I due consulenti, che effettuarono tutti i rilievi possibili sul corpo di Fiordiso attraverso la riesumazione del corpo del giovane salentino, anche in adesione alle indicazioni del gup jonico dottor Pompeo Carriere, hanno depositato il loro responso.
Le loro conclusioni fanno ipotizzare una scarsa, e inidonea, valutazione della patologia che portò alla morte del detenuto. Ma questa è e resta una mera ipotesi su cui gli esperti non hanno apposto sigili di certezza.
Secondo i consulenti, vi è «impossibilità di pervenire a una diagnosi eziologica della sindrome rabdiomiolitica (legata cioè a disturbi gastrointestinali patiti dal 31enne), ragionevolmente primum movens degli eventi patologici che hanno condotto a morte Fiordiso: il che contribuisce a rendere ancor più problematico il giudizio controfattuale relativo alla vicenda in questione».
 
Secondo i consulenti del pm «ciò non consente, per concludere, di sostenere con ragionevole certezza - o con quell’elevato grado di probabilità richiesto nell’ambito giuridico che ci occupa - che un ricovero più tempestivo (uno, due giorni prima) avrebbe garantito al paziente di sopravvivere».
«È necessario aggiungere», hanno scritto in definitiva i due consulenti, «che le pessime condizioni di conservazione del cadavere a causa del tempo trascorso dal decesso impediscono un giudizio di certezza circa l’eventuale presenza di lesioni traumatiche superficiali. D’altra parte, l’esame della documentazione clinica ospedaliera e i rilievi necroscopici (completati dalla Tc eseguita sul cadavere esumato) escludono lesioni traumatiche dei segmenti ossei, cranio encefaliche e dei visceri toracici e addomimali».

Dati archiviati

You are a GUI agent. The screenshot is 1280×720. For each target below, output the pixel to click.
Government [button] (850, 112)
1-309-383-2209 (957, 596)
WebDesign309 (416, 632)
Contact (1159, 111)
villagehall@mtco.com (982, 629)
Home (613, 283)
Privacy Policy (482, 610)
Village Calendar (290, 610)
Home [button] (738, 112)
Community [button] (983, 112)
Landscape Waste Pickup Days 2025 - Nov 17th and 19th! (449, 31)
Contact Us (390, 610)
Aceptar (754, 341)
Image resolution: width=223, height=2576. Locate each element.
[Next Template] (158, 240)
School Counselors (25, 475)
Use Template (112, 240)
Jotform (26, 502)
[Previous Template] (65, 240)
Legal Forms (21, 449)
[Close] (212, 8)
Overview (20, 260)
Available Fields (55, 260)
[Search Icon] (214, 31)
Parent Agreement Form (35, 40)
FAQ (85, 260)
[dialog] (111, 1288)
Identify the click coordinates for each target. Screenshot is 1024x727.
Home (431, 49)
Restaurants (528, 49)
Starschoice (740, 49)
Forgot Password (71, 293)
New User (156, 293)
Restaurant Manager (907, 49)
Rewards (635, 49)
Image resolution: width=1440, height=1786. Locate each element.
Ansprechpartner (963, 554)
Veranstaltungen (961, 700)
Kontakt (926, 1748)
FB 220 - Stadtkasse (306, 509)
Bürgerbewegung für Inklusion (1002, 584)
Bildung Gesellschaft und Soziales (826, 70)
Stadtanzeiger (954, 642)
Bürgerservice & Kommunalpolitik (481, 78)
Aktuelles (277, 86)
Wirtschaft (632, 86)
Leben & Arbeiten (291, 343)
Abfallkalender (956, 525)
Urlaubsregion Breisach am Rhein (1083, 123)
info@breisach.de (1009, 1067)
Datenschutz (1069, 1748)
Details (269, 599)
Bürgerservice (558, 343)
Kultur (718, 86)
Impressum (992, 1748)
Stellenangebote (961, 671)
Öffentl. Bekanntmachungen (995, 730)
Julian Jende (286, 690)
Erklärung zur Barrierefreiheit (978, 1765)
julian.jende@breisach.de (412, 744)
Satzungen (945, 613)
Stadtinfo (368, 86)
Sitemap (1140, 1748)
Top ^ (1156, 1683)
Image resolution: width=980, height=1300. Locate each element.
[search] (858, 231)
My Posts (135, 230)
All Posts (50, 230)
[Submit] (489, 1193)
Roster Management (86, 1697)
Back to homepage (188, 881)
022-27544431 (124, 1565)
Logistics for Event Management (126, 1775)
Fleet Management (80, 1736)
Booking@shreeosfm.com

Attività richieste:
[a] Nel testo sulla perizia per la morte di Fiordiso, quale esame eseguito sul cadavere esumato ha completato i rilievi necroscopici?
[b] Continua il testo sulla perizia per la morte di Fiordiso, riprendendo subito dopo la sua ultima frase.

Soluzioni delle attività:
[a] Una Tc eseguita sul cadavere esumato.

[b]
In sostanza, i due esperti incaricati dalla dottoressa Anastasia hanno escluso che Fiordiso sia stato oggetto di un pesante “pestaggio” in carcere, ma hanno lasciato dubbi sul fatto che la sua patologia sia stata tempestivamente individuata e sottoposta alle cure del caso.
D’altra parte, a pagina 50 della consulenza, i due esperti hanno scritto che «Fiordiso è giunto in ospedale in condizioni critiche: mancano una attendibile documentazione medica e dati di laboratorio e strumentali dei giorni precedenti il ricovero».
Tuttavia, proprio nelle pagine conclusive della consulenza c’è una sorta di “accusa”, sia pur generica, lanciata dai due medici: «L’entità del danno documentato all’arrivo in ospedale a carico dei vari organi - e in particolare della funzione renale - era tale da far ritenere che il quadro clinico, rapidamente ingravescente, fosse già presente nei giorni precedenti. E che esso non sia stato valutato e trattato nei tempi e nei modi prescritti dalle regole dell’arte».
Tuttavia, come già evidenziato, neanche sul punto i due medici hanno manifestato certezze. La loro, infatti, è da ritenere una ipotesi, pur plausibile e attendibile.
Alla luce di queste indicazioni, la parola spetta ora alla dottoressa Anastasia, che dovrà decidere se proseguire nelle indagini oppure chiedere l’archiviazione del procedimento.
Nell’ambito di questo procedimento, la dottoressa Nastasia ha già indagato sei medici e due psichiatri (assistiti dagli avvocati Luigi Palmieri, Antonio Raffo, Alessandro Scapati e Fausto Soggia) della struttura carceraria tarantina che, in vari periodi, si occuparono della posizione di Fiordiso.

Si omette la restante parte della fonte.